Unair Surabaya Temukan 79 Peserta Anomali di Hari Pertama UTBK 2026

Kompas.com - 21/04/2026, 19:02 WIB
Koordinator Pelaksana UTBK Unair, I Made Narsa saat ditemui Kompas.com, Selasa (22/4-2026) KOMPAS.com/IZZATUN NAJIBAH Koordinator Pelaksana UTBK Unair, I Made Narsa saat ditemui Kompas.com, Selasa (22/4-2026)
|

SURABAYA, KOMPAS.com - Universitas Airlangga (Unair) Surabaya menemukan 79 daftar nama peserta yang dianggap anomali atau dicurigai di hari pertama pelaksanaan Ujian Tulis Berbasis Komputer (UTBK) Seleksi Nasional Berdasarkan Tes (SNBT) 2026.

Koordinator Pelaksana UTBK Unair 2026 I Made Narsa mengatakan, Unair memiliki data historis seluruh peserta UTBK dari tahun-tahun sebelumnya. Sehingga mudah mendeteksi nama yang dianggap dicurigai.

Pada hari dan sesi pertama UTBK, sebanyak 843 peserta mengikuti ujian di kampus Unair baik A, B, dan C. Sementara 37 lainnya dinyatakan absen.

Made mengatakan, meski ditemukan kecurigaan, pelaksanaan berjalan lancar.

Baca juga: Terduga Joki UTBK di Unair Surabaya Tidak Hadir saat Ujian

“Daftar nama yang dicurigai di Unair 79 peserta (anomali data) dialokasikan di hari ini semua. Beberapa tidak datang tetapi mayoritas hadir. Hasil pantauan di lapangan aman,” kata Made saat ditemui Kompas.com, Selasa (21/4/2026).

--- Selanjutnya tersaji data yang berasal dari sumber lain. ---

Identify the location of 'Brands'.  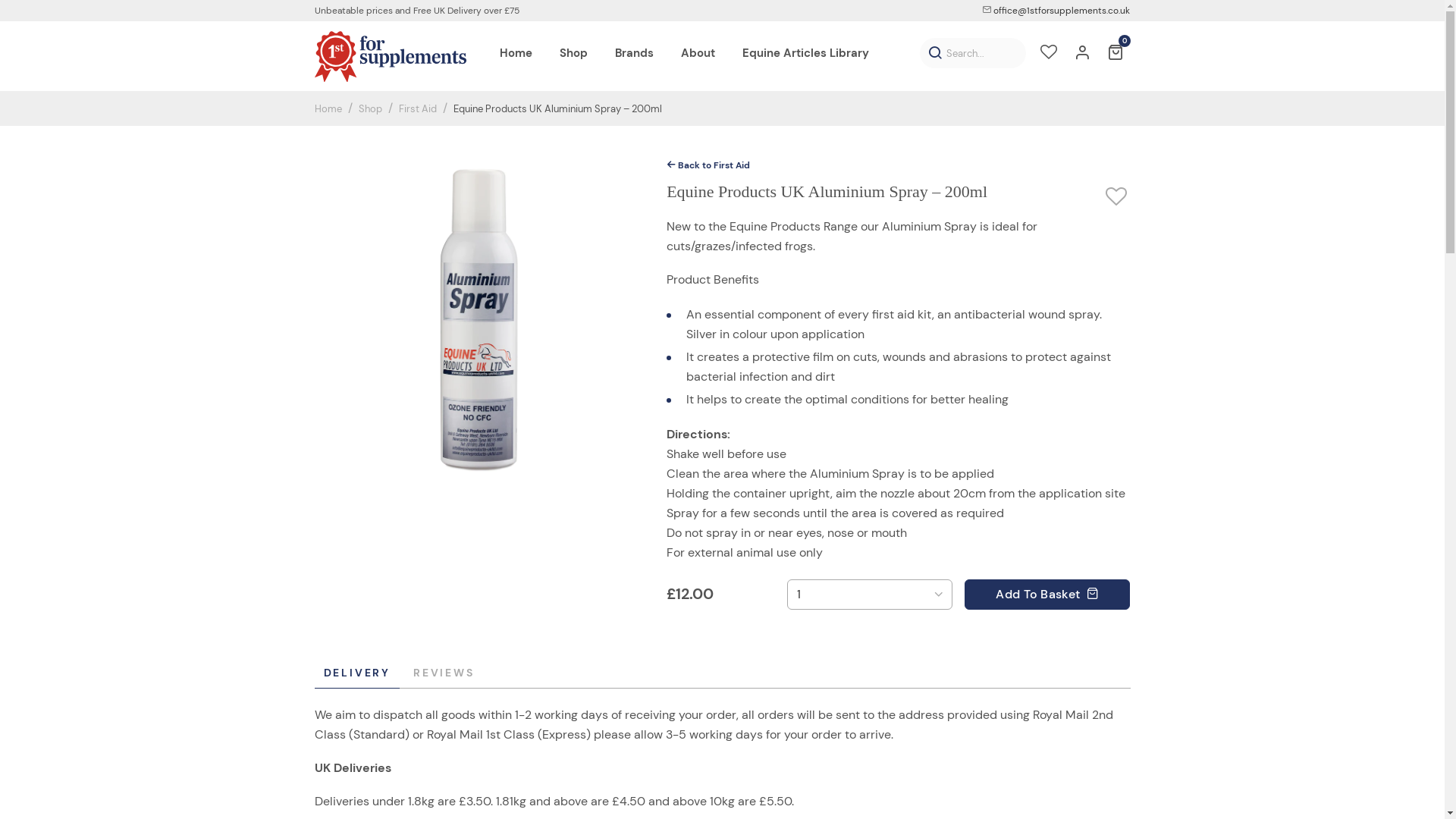
(633, 52).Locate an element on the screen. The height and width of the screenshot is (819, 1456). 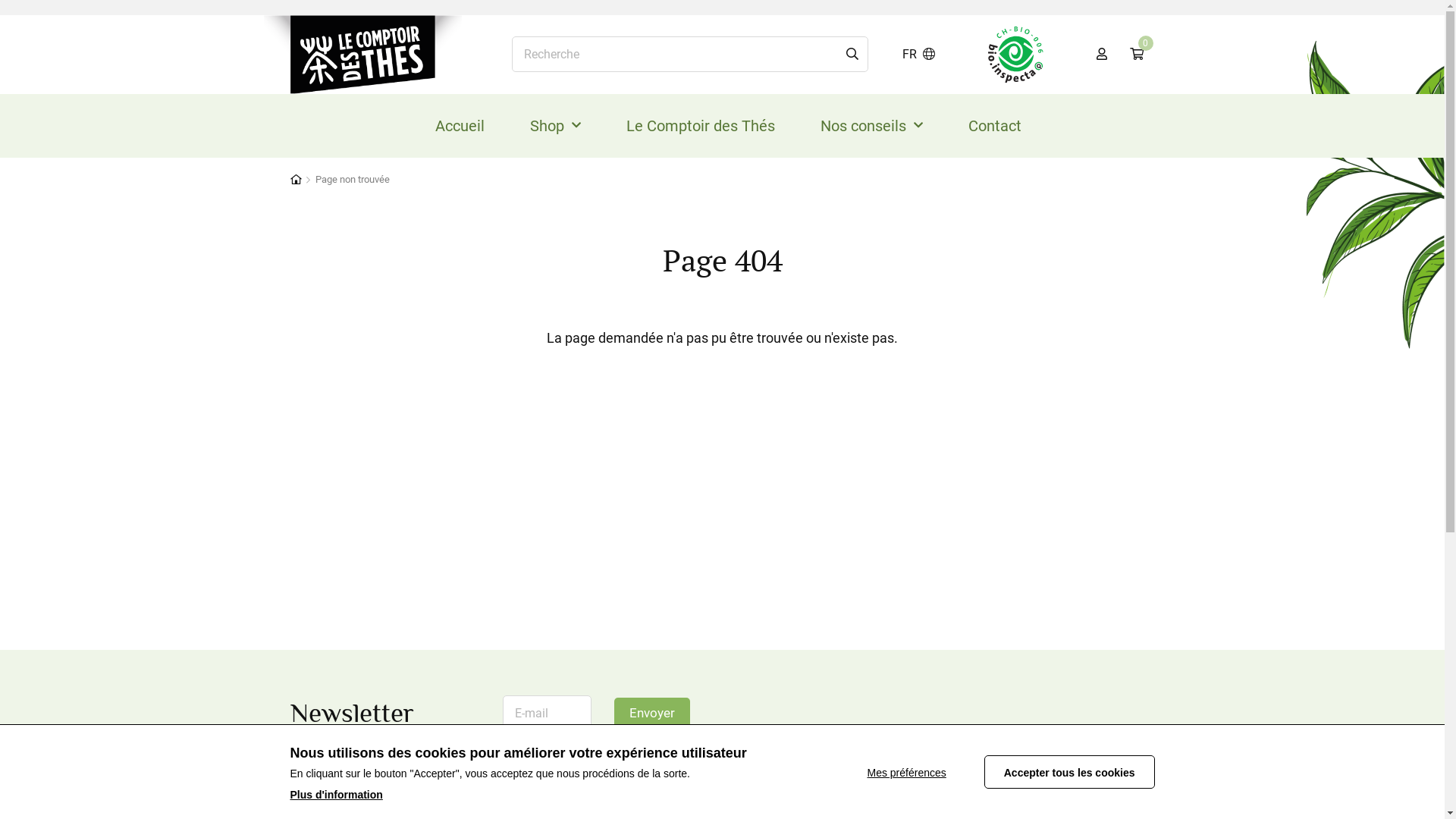
'0' is located at coordinates (1117, 54).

Made menjelaskan, biasanya modus yang digunakan para joki yakni menggunakan identitas lain lalu di tahun berikutnya kembali mendaftar dengan nama berbeda tapi menggunakan foto dirinya sendiri.

“Nah yang 79 ini anomali saja. Datanya kok aneh-aneh, jangan-jangan itu. Misalnya ada peserta domisili dari Indonesia Barat. Lalu dia milih universitas di Jawa Tengah. Tetapi dia ikut tes di luar Jawa. Kan gini, tingkat keketatan kualitas pengawasan di masing-masing pusat UTBK kan beda-beda,” jelasnya.

“Bisa jadi dia berpikir di daerah pengawasannya lebih lengah, kan bisa begitu. Jadi dari pikiran normal, ini kok aneh ya, rumahnya di sini, milihnya di sini, kok tesnya di situ. Curiga kita, bisa jadi dia Kebetulan dia wisata ke sana kan bisa jadi. Mumpung di sana milih di sana kan bisa jadi begitu. Tapi dari segi data itu kan aneh,” sambungnya.

Baca juga: 12.508 Peserta Ikuti UTBK SNBT 2026 di Unsika, Panitia: Jangan Percaya Kelulusan Instan

Kementerian Pendidikan Tinggi, Sains dan Teknologi (Kemendikti Saintek) juga merilis data dugaan kecurangan pelaksanaan UTBK di sejumlah kampus. Unair salah satu yang diungkap.

Diduga, terdapat satu peserta yang memiliki wajah sama namun mendaftar UTBK dua tahun dengan nama berbeda.

“Tujuannya agar kami bisa melakukan antisipasi dan memberikan perhatian lebih dalam pengawasan. Salah satu contoh yang disampaikan pusat, UTBK 2025 pakai nama X kemudian UTBK 2026 pakai nama Y,” terangnya.

Made mengeklaim bahwa Unair minim kasus kecurangan UTBK.

Pada tahun 2022, Polrestabes Surabaya pernah meringkus 8 anggota sindikat joki UTBK-SBMPTN, di mana beberapa tersangka merupakan oknum dari kampus ternama, salah satu Unair terlibat.

Made bilang, Unair menjadi salah satu kampus yang memiliki sistem pengawasan ketat untuk pelaksanaan UTBK. Seluruh ruangan akan diawasi kamera CCTV dan terpantau di satu ruangan terpusat.

Baca juga: Tiga Jam Penentu Mimpi, Kisah Peserta UTBK di UPI Bandung yang Pernah Gagal dan Mencoba Kembali

Kemudian, setiap peserta harus melalui pemeriksaan metal detector untuk memastikan tidak membawa barang alat bantu apapun yang mendukung terjadinya kecurangan. Terutama, telepon genggam atau smartphone.

“Panitia juga melakukan briefing kepada pengawas dan kami selektif dalam memilih pengawas. Pengawas yang memiliki rekam jejak kurang baik misalnya tidak serius dalam mengawasi akan dipertimbangkan untuk tidak dilibatkan,” pungkasnya.